The next level up is the wuvoxel/sing framework. You have the option of writing software that talks directly to the compositor by sending it framebuffers, but the wuvoxel/sing framework gives you higher level abstractions to deal with space, volume, color, time, and animation- which is what I like to call “magic” because they are abstractions that permit you to build rich symbolic worlds. Programs written with this layer currently talk directly to hardware but in future will talk to either the compositor server or a desktop ”simulation server”.
On the next level up we have blocks. Blocks are like legos made of code. The idea here is that these are bundles of code, written in (almost) any programming language, with well defined streaming inputs and outputs. Blocks will be very much like Yahoo Pipes, Squeek, Scratch or IFTTT. The way blocks work is inspired by functional programming concepts; dataflow programming in particular. This may sound scary at first, but once you get the hang of it, it’s really easy. Blocks can be “Sources”, “Filters” and “Sinks”, terms borrowed from Electronics engineering! So building an app with blocks will be a bit like building a circuit. But without the danger or complexity.

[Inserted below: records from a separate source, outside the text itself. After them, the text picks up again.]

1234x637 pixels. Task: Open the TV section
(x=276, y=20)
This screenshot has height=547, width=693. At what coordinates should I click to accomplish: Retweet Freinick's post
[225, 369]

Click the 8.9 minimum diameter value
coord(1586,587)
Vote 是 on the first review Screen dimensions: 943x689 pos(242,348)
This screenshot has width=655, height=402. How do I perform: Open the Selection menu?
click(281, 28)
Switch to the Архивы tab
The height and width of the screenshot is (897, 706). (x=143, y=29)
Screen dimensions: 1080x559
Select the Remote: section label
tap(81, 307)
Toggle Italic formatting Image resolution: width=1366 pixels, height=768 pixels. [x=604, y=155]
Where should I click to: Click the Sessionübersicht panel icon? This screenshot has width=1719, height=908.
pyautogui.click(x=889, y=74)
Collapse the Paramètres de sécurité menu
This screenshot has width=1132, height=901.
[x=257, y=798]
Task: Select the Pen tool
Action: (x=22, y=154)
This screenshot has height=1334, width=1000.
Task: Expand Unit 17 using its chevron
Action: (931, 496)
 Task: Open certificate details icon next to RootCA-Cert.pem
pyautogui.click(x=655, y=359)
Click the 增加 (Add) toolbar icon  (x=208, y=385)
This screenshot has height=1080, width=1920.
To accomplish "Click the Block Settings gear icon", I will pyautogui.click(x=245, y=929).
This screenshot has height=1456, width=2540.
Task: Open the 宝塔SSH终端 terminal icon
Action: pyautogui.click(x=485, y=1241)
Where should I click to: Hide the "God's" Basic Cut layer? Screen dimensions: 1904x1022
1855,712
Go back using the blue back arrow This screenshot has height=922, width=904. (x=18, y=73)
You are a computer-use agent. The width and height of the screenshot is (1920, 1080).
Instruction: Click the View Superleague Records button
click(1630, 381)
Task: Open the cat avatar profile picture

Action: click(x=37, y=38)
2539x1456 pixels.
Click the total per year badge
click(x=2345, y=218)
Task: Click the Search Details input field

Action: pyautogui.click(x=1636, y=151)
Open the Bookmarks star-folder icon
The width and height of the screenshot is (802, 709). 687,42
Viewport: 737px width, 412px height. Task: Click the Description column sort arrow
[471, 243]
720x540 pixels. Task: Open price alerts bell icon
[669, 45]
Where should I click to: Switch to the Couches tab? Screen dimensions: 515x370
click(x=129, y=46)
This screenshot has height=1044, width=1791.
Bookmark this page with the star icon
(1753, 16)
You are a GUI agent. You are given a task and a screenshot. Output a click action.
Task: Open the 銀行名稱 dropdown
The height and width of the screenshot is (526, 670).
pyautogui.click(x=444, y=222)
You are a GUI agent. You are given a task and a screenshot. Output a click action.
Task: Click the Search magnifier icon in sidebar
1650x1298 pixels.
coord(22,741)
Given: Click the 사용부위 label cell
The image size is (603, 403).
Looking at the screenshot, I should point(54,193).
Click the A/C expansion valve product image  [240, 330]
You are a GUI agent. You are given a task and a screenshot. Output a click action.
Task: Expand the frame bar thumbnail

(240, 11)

You may build apps out of blocks. As an example, an “Alarm Clock” app
could be constructed like this:
a SOURCE- time, which is quite simply the number of milliseconds since midnight january 1st 1970.
a FILTER, which transforms the source into a wave which peaks in mornings and evenings and valleys in afternoons and after midnight.
a FILTER, which transforms the wave into a color of varying brightness
a SINK, which simply takes that color and sends it to the compositor.
The blocks are hooked together using either the gui we will build, or directly in the simple JSON based block format. Once an app is constructed this way, the app is sampled at the required (potentially variable) framerate to generate the framebuffers and other hardware events.